Шведы до сих пор содрогаются, вспоминая, как курды резали своих дочерей за то, что те встречались с молодыми шведами и ходили на дискотеку. Финны — в полном ужасе от яростных нападок русской прессы на то, что у неблагополучных русских мамаш детей забирают в приют.
Это все как раз навязывание своих правил жизни, причем с большим апломбом.
В США среди советских эмигрантов 70–90-х было модно обманывать местное население, которое считалось тупым. Аферы с кредитками и страховками достигли большого размаха, всякий считал своим долгом где-то да смошенничать. И так люди жили годами. При этом, естественно, с невиданным презрением говорили о «сраной Рашке». Они сохранили аутентичную советскую психологию, по которой обман государства за обман не считается, так как они — это они, а мы — это мы. Но при этом им нравилось использовать все достижения этой страны, которые дались ей большим трудом и преданностью людей.
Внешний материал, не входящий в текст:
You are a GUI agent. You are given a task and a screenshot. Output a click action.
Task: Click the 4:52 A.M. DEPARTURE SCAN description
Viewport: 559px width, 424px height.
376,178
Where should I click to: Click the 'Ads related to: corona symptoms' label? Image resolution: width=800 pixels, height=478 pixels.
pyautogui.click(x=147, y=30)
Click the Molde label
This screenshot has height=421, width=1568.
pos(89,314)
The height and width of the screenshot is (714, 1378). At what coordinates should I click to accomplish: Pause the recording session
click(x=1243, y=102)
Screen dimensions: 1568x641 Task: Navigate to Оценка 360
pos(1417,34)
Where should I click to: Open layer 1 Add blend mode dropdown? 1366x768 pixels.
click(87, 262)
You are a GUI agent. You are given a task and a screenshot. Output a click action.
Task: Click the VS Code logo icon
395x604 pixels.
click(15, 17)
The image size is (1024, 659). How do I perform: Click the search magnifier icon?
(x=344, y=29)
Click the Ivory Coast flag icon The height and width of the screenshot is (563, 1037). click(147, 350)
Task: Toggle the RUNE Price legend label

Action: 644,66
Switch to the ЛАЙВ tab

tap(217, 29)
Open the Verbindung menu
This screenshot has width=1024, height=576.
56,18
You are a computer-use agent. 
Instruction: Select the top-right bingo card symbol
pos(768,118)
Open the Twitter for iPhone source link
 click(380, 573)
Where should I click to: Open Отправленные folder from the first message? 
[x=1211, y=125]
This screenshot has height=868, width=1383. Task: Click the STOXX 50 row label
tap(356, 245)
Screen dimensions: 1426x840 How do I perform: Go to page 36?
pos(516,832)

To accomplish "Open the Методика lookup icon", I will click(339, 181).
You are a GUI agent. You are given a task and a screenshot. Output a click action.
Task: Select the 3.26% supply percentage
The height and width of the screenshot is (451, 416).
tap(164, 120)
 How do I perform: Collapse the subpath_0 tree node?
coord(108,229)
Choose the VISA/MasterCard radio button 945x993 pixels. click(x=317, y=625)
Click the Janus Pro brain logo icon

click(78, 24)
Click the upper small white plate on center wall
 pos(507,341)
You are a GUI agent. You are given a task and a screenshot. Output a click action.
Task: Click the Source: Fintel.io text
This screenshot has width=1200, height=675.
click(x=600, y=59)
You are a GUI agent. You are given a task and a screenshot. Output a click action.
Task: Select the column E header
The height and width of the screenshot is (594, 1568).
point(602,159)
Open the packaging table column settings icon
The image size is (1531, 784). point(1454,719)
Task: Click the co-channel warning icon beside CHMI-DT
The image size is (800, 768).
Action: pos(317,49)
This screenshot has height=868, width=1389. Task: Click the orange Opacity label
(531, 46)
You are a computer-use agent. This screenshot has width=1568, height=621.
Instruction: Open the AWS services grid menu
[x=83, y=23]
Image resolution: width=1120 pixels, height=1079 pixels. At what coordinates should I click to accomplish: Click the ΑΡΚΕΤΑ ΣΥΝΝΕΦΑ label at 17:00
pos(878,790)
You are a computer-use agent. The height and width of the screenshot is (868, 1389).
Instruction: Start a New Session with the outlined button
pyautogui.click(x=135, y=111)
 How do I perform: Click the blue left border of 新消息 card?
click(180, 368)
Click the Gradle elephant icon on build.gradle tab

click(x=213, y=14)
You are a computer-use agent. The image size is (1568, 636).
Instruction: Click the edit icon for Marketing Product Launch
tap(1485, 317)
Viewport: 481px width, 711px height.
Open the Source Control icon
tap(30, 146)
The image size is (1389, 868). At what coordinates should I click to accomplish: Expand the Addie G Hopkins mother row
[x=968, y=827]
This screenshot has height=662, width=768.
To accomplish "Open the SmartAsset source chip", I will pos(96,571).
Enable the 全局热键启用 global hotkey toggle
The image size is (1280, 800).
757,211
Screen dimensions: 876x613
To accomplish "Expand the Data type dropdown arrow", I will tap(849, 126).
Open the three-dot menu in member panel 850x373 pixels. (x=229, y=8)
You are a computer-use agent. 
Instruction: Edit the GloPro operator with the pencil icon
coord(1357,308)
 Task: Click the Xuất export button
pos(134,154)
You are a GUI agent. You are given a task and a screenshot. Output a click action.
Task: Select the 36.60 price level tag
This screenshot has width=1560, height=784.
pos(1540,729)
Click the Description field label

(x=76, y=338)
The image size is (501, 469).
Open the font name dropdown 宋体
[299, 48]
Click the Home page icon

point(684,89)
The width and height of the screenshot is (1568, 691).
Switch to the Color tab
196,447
Толерантность все-таки должна быть взаимной — иначе конфликт не уладить никак.
«Плавильный котел» работает таким образом, что местные граждане любезны с новичками, они охотно платят налоги, которые позволяют мигрантам учить язык, жить некоторое время на пособие, снимать муниципальное, более дешевое, жилье, но за все это они требуют (не просят!) уважения своих традиций и настаивают на том, что здесь есть господствующая культурная среда.
В России происходит нечто подобное американской схеме, но, во-первых, спонтанно, неорганизованно, а, во-вторых, почти без участия государства. Где-то в недрах Министерства регионального развития, говорят, гибнут вполне приличные проекты, но никаких определенных действий чиновников не заметно. Приезжие селятся где попало (и это в каком-то смысле хорошо, так как этнические кварталы — зло), работают практически нелегально или совсем нелегально, их детям трудно получить образование, а милиция часто ведет себя, мягко говоря, некорректно.
Поэтому говорить о политике мультикультурализма или толерантности в России очень преждевременно, она тут просто не существует. И гражданам, как обычно, приходится разбираться со всем этим самостоятельно. А так как ничего не разрешено, но и не запрещено, то каждый дудит в свою дуду: одни проповедуют «чистоту нации», другие пытаются выжить в мире, который не считает их за людей.